Data extract ▸
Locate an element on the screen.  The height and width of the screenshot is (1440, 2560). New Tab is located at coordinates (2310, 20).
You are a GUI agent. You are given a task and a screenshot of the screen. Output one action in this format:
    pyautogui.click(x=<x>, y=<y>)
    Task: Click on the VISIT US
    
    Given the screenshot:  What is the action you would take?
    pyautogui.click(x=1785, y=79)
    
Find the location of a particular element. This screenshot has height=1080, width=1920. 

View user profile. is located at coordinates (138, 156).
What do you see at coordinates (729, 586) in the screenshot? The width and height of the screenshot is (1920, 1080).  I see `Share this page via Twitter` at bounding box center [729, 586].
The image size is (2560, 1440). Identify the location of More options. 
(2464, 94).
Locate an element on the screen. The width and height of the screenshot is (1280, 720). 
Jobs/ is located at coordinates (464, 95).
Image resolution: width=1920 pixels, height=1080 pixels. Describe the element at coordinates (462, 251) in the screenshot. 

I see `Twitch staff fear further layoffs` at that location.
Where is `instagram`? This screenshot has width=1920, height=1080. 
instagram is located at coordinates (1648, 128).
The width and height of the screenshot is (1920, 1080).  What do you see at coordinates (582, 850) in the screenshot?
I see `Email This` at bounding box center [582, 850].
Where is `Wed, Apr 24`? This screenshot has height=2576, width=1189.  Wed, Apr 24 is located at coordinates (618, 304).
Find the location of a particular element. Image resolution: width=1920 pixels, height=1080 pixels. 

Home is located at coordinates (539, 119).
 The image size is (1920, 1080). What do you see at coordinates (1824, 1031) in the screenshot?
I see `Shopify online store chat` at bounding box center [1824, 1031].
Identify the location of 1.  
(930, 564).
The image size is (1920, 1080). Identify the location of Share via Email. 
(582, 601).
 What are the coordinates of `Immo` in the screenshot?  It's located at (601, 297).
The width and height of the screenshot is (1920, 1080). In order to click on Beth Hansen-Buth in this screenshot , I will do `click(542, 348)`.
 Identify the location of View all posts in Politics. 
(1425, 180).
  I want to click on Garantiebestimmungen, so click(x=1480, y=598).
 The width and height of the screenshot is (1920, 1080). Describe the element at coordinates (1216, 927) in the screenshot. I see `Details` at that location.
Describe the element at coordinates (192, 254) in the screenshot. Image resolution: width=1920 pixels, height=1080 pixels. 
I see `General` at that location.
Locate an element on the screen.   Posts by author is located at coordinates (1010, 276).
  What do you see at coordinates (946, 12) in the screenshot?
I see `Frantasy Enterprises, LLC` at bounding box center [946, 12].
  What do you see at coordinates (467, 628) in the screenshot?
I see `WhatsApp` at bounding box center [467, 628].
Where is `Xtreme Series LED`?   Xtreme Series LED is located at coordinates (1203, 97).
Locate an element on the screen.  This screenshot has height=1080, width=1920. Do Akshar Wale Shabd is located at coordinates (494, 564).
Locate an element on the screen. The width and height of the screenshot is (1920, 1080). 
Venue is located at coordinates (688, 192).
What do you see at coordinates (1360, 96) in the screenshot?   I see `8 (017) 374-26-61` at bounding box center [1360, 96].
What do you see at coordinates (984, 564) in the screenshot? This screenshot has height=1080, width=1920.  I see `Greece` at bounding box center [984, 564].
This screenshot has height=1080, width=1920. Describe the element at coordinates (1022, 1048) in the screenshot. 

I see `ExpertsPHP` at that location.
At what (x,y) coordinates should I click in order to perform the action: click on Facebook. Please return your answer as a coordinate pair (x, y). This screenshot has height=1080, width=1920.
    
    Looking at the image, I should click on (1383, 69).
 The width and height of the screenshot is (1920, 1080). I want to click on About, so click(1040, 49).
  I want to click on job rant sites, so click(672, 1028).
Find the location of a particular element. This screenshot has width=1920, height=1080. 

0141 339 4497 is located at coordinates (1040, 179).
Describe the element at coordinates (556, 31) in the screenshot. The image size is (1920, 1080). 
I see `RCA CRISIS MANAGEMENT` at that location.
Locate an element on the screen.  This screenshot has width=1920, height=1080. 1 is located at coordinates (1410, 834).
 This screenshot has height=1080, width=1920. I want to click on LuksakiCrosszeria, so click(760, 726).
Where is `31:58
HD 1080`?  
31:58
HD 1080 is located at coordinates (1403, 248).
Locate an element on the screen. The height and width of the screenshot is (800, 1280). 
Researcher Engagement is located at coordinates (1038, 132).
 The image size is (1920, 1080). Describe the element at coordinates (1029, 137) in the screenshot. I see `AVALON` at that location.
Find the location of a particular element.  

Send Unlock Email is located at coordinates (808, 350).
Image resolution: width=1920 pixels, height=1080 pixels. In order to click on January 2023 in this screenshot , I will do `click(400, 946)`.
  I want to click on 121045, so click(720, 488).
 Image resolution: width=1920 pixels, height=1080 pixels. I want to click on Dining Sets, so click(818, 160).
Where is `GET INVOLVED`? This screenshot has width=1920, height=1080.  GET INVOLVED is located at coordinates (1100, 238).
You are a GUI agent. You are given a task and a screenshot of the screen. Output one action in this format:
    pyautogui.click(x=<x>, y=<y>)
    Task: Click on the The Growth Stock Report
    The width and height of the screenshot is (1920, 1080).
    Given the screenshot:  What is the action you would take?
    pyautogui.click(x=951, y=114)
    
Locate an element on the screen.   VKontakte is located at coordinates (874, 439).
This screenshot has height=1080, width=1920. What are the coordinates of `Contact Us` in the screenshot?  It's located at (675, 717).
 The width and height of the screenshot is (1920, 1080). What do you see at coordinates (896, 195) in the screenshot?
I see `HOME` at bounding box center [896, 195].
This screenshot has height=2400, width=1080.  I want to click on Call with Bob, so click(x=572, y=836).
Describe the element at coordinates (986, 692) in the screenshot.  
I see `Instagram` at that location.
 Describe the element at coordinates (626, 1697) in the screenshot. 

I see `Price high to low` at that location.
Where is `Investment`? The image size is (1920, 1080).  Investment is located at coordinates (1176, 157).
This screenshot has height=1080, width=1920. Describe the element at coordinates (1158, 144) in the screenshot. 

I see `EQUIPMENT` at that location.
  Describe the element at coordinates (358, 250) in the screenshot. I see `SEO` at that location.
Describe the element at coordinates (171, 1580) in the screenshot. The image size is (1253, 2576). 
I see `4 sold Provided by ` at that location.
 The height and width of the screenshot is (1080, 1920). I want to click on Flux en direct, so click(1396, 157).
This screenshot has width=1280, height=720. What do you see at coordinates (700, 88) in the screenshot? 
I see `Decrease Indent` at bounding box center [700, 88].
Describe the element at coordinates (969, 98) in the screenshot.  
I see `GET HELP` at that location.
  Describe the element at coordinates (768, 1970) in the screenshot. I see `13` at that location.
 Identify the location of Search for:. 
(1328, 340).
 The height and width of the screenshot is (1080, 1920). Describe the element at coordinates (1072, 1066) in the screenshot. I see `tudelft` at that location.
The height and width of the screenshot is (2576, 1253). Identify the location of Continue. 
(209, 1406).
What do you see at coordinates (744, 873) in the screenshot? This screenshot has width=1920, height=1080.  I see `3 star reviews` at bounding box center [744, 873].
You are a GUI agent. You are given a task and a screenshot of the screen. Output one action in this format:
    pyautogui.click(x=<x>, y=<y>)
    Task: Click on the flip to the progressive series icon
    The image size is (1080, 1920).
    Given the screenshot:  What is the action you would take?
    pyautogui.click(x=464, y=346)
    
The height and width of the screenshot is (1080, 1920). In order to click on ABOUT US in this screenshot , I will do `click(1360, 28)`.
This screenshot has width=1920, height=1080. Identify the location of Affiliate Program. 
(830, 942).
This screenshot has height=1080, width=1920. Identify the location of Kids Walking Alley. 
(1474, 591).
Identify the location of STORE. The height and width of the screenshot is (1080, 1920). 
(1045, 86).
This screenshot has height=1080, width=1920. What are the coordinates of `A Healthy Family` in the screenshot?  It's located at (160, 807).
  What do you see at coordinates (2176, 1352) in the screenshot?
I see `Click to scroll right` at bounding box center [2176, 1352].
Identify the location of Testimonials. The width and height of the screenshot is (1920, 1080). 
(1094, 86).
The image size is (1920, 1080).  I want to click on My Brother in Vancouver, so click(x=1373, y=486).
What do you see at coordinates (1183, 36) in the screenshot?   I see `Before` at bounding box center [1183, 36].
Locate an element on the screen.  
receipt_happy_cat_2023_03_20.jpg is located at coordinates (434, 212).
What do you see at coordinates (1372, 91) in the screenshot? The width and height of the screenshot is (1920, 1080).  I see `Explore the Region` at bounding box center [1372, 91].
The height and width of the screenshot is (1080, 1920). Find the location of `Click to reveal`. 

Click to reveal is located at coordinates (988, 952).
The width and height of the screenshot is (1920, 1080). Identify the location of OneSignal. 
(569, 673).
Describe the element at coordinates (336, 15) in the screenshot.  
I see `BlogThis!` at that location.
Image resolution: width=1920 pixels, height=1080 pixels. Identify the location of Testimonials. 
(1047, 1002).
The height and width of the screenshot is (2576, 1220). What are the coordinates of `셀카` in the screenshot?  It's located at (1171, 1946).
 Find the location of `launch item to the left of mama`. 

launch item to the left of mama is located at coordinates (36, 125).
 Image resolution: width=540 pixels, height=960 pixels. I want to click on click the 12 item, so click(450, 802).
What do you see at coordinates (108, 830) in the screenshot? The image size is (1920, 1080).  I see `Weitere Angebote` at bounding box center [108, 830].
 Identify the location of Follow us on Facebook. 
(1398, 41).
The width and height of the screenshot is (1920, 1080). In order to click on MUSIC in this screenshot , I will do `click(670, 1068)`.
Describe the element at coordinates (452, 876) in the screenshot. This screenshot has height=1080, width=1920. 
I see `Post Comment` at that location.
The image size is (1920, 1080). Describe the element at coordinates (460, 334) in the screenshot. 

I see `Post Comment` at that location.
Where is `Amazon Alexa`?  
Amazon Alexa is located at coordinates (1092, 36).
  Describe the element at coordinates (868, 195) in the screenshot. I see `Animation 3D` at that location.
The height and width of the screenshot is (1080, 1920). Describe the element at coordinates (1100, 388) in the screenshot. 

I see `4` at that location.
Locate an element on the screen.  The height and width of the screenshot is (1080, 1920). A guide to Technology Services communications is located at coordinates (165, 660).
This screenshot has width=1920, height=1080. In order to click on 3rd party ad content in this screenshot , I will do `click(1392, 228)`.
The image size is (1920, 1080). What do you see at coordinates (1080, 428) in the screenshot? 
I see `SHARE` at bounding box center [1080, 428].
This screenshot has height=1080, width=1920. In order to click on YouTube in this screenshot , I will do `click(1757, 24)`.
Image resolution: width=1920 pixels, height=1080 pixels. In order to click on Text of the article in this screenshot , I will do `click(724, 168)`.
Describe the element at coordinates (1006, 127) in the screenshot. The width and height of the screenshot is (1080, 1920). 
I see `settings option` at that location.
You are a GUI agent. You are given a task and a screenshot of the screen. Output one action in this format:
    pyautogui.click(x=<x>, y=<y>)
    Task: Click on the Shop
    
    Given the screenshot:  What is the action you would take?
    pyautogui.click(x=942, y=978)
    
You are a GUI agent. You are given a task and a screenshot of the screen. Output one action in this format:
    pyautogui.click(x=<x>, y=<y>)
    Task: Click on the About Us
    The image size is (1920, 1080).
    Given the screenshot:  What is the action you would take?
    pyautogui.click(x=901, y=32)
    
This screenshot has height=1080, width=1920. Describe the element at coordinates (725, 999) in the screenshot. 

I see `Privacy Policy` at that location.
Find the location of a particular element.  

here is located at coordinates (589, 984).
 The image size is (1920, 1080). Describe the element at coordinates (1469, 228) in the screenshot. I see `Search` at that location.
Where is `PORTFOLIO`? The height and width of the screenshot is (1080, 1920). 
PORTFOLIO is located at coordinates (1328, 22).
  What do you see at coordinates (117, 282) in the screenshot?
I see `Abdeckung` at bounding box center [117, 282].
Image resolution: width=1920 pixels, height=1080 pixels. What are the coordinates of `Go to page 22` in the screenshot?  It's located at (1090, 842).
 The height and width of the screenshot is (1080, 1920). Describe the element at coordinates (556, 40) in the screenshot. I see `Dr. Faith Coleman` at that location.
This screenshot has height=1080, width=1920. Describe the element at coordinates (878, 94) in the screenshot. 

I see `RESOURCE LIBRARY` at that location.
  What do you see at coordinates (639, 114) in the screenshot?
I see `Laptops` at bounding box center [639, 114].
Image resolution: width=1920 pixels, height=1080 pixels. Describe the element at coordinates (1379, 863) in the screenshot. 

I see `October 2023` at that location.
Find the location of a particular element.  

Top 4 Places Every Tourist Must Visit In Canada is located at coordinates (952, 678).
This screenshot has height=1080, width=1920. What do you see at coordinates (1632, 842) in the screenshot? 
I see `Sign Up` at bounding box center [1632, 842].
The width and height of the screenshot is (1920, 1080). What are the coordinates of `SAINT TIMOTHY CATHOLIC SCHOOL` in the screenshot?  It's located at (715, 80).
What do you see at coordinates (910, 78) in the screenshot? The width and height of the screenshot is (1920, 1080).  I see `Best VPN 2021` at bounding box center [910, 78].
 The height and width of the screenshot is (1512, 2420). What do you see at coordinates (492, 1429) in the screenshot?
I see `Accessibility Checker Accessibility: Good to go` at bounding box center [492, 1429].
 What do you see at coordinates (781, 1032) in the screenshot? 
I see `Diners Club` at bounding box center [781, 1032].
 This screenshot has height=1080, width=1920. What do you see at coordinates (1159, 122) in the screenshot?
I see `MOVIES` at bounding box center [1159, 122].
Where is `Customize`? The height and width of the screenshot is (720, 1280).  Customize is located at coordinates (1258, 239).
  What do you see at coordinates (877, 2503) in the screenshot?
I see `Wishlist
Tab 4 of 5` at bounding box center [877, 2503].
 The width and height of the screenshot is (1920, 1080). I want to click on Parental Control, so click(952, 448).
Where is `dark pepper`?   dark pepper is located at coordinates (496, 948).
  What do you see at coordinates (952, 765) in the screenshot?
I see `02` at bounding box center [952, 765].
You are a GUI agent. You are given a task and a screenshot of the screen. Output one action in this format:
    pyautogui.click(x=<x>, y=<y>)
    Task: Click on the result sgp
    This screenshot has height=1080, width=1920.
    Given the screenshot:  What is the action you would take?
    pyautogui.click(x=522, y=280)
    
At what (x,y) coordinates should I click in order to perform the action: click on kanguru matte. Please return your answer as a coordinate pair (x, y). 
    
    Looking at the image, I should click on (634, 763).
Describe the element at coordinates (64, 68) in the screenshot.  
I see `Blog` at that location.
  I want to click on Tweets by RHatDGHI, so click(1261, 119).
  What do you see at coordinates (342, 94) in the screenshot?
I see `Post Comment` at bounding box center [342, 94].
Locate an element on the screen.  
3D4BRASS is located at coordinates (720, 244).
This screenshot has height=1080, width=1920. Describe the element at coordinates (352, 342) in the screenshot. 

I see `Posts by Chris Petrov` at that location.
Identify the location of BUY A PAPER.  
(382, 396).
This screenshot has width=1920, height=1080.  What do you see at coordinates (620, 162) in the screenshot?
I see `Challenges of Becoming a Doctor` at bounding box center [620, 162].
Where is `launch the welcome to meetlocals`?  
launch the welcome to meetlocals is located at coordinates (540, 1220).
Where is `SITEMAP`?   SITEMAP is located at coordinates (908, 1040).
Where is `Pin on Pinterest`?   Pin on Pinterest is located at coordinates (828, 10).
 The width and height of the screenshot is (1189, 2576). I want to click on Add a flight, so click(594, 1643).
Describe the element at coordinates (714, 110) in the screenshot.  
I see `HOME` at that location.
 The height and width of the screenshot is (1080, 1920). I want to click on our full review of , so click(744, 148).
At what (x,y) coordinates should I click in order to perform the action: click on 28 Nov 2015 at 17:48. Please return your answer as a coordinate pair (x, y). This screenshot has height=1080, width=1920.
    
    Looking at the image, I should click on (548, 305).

Short task ▸ Copy the lines verbatim, starting with the line that contains "What do you see at coordinates (2176, 1352)" and going on through the line that contains "What do you see at coordinates (1183, 36)".

Output ▸
  What do you see at coordinates (2176, 1352) in the screenshot?
I see `Click to scroll right` at bounding box center [2176, 1352].
Identify the location of Testimonials. The width and height of the screenshot is (1920, 1080). 
(1094, 86).
The image size is (1920, 1080).  I want to click on My Brother in Vancouver, so click(x=1373, y=486).
What do you see at coordinates (1183, 36) in the screenshot?   I see `Before` at bounding box center [1183, 36].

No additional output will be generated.